[Saved data entries]
◆ ◆ ◆ ◆

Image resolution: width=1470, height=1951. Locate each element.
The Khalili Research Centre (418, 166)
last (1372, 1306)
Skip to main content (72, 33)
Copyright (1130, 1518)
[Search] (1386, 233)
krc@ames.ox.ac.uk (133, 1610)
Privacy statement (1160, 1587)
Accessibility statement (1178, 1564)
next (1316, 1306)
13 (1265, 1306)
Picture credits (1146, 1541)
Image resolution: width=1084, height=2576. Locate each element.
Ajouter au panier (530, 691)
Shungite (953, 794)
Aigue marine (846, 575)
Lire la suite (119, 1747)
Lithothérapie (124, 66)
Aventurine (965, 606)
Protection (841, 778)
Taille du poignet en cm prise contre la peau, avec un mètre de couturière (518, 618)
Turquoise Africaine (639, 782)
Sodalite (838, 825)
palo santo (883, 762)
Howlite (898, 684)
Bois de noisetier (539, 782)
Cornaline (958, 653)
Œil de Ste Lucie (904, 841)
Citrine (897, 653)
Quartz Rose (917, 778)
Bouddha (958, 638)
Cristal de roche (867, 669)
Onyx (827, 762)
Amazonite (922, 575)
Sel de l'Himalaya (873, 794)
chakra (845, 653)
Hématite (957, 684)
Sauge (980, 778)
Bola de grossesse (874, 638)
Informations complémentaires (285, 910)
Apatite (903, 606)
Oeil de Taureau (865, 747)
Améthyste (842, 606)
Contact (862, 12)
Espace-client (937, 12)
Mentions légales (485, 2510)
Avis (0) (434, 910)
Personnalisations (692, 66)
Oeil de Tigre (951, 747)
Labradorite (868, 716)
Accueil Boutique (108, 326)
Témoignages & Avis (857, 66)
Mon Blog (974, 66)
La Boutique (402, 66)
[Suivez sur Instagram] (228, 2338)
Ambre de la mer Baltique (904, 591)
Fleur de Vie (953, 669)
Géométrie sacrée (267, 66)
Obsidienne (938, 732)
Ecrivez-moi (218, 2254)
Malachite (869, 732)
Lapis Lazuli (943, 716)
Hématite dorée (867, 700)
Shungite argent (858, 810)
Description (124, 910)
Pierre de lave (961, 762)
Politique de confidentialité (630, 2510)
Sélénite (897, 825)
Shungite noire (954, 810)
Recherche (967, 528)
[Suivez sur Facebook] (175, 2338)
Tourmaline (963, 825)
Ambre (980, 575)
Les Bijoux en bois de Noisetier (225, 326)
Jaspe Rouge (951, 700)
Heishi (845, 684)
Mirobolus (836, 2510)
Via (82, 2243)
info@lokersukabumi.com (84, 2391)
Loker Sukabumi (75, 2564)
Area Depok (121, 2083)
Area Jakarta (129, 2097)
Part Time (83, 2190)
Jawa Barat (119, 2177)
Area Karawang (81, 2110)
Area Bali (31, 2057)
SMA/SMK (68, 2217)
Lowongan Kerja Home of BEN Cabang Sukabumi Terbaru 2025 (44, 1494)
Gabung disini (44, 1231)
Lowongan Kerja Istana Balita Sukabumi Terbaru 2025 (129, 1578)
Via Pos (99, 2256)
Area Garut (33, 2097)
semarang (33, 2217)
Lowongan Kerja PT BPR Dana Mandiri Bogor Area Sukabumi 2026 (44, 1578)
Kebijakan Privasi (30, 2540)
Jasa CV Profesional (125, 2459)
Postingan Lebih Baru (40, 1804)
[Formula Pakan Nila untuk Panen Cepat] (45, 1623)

◆ ◆ ◆ ◆

:: Assignment ::
If a line of the data contains "Suivez", copy it out.

:: Result of this exercise ::
[Suivez sur Instagram] (228, 2338)
[Suivez sur Facebook] (175, 2338)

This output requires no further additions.